◆ **SELECTED EXCERPT**:
******

This figure shows the difference between `NumPy` array and `Python` list:

![Alt text](img/array_vs_list.png)

The `NumPy` array essentially contains a single pointer to one contiguous block of data. The Python list, on the other hand, contains a pointer to a block of pointers, each of which in turn points to a full Python object like the Python integer we saw earlier.

# The `NumPy` array data structure (`ndarray`):

An array object represents a multidimensional, **homogeneous** array of fixed-size items. An associated data-type object describes the format of each element in the array (its byte-order, how many bytes it occupies in memory, whether it is an integer, a floating point number, or something else, etc.)

The difference between dynamic-type list and a fixed-type.

`NumPy` arrays **must be** of the same data type.

`NumPy` arrays are typed arrays of fixed size. Python lists are **heterogeneous** and thus elements of a list may contain any object type, while NumPy arrays are **homogenous** and can contain object of only one type. An ndarray consists of two parts, which are as follows:

    1. The actual data that is stored in a contiguous block of memory
    2. The metadata describing the actual data


## One, Two, Three, and Four dimensional arrays (vector, matrix, and tensor):

![1d-2d-3d-arrays](img/numpy-1d-2d-3d-arrays.png)

![4d-arrays](img/numpy-4d-array.png)

### A word on one dimensional arrays:

A one-dimensional array can be thought of as a column or row vector.

In [None]:
A = np.arange(1, 6)

In [None]:
A

In [None]:
A.shape

![1d-array-equivalence](img/one-dimensional-array.png)

## Creating arrays:

Unlike Python lists, NumPy is constrained to arrays that all contain the same type. If types do not match, NumPy will upcast if possible

### From `Python` lists:

In [None]:
one_d_arr = np.array([1, 2, 3, 4, 5])
two_d_arr = np.array([[10, 20, 30], [40, 50, 60]])
three_d_arr = np.array(
    [[[12, 14, 16, 18], [22, 24, 26, 28]], [[33, 35, 37, 39], [43, 45, 57, 49]]]
)

In [None]:
array_a_3d = np.array([[[1, 2], [5, 7]], [[5, 7], [3, 10]]])

array_b_3d = np.array([[[1, 6], [3, 9]], [[8, 3], [9, 1]]])

array_c_3d = np.array([[[9, 2], [2, 2]], [[4, 7], [3, 9]]])

array_d_3d = np.array([[[8, 1], [5, 7]], [[0, 3], [2, 7]]])

******

Target pointing data:
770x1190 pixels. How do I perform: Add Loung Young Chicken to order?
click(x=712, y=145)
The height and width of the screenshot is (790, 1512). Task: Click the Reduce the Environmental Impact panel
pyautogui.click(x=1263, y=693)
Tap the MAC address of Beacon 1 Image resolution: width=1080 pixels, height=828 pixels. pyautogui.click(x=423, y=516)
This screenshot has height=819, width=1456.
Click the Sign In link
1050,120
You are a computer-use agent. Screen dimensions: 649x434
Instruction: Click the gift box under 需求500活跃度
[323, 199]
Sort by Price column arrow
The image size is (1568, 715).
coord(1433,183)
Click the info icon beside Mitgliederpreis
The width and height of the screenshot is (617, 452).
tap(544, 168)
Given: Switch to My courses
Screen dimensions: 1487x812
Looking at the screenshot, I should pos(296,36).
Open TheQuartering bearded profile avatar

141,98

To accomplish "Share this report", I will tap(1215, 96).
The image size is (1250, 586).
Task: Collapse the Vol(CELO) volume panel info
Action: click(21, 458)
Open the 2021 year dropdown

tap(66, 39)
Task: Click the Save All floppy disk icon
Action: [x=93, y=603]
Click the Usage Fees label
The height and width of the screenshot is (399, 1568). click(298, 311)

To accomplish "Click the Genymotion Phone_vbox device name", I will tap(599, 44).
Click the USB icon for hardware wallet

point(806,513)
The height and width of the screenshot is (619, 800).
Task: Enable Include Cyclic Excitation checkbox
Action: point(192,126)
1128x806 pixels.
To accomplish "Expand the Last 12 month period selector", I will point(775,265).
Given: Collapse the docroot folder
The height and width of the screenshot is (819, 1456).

******

◆ **EXERCISES**:
1. According to the NumPy array notes, what two parts make up an ndarray?
2. Extend the NumPy array notes past their final code cell, keeping the same notebook style.

◆ **ANSWERS BY TASK**:
1. The actual data stored in a contiguous block of memory, and the metadata describing that data.

2.
array_e_3d = np.array([[[4, 2], [1, 7]], [[2, 8], [9, 6]]])

array_f_3d = np.array([[[1, 8], [3, 1]], [[3, 7], [1, 9]]])

array_g_3d = np.array([[[4, 3], [4, 7]], [[4, 8], [3, 6]]])

array_h_3d = np.array([[[6, 5], [5, 6]], [[9, 3], [9, 4]]])

array_i_3d = np.array([[[8, 9], [5, 1]], [[2, 1], [3, 4]]])

four_d_arr = np.array(
    [
        array_a_3d,
        array_b_3d,
        array_c_3d,
        array_d_3d,
        array_e_3d,
        array_f_3d,
        array_g_3d,
        array_h_3d,
        array_i_3d,
    ]
)

### Using built-in functions:

- `np.arange`
- `np.zeros`
- `np.ones`
- `np.full`
- `np.eye`

In [None]:
# Create an array filled with a linear sequence
# Starting at 0, ending at 20, stepping by 2
# (this is similar to the built-in range() function)
np.arange(0, 20, 2)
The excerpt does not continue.